Provincial / State sides
- Years: Team / Apps / (Points)
- 1924–1932: Taranaki / 85

International career
- Years: Team / Apps / (Points)
- 1925: New Zealand / 7 / (12)

= Jack Walter (rugby union) =

John Walter (2 August 1904 – 25 April 1966) was an All Black and Taranaki rugby football representative in the 1920s and 1930s.

==Biography==
John Walter was born in Toko on 2 August 1904. Playing for the Stratford club, he was selected for his first game for Taranaki in 1924. In 1925 he was selected for the All Black tour of Australia, where, as a 20-year-old, he played in seven of the eight matches and scored four tries. He looked to have a promising career ahead of him, however the competition as loose forward was too great and Walter lost his place.

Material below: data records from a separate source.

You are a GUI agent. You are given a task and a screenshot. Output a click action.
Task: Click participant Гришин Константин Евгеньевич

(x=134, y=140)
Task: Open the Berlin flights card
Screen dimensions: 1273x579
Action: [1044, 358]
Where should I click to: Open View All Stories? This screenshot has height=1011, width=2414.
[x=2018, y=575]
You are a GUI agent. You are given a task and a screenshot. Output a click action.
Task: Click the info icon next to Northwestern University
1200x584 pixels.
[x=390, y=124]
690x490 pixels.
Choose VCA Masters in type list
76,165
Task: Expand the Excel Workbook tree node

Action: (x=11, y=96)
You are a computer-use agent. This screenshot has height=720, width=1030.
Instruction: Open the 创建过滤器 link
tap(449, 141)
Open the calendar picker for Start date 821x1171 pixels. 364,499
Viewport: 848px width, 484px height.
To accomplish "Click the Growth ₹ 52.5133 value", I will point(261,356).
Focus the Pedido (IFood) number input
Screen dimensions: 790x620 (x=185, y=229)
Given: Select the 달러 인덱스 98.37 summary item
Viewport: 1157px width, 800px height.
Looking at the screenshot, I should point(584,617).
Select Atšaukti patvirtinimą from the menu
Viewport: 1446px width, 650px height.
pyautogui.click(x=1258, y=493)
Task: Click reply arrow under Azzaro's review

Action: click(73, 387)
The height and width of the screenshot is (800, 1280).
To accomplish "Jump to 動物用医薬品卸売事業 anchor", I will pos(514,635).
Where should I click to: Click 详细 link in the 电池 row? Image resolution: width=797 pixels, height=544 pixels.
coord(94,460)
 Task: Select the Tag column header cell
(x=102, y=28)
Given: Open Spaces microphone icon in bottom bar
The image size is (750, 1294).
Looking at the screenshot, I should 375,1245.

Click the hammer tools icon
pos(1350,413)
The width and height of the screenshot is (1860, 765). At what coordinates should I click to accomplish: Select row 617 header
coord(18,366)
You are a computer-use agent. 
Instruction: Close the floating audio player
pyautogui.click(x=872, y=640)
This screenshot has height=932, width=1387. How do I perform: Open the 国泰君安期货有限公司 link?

Between 1924 and 1932 Walter played 85 matches for Taranaki, and played in the combined Taranaki-Wanganui side against the touring New South Wales team in 1925. In 1931 he led Taranaki to an 11–10 victory over the touring Australian side.

John Walter died on 25 April 1966 in Stratford. His nephew Alan Smith, also playing out of the Stratford club, was a Taranaki representative and an All Black lock in 1967–70.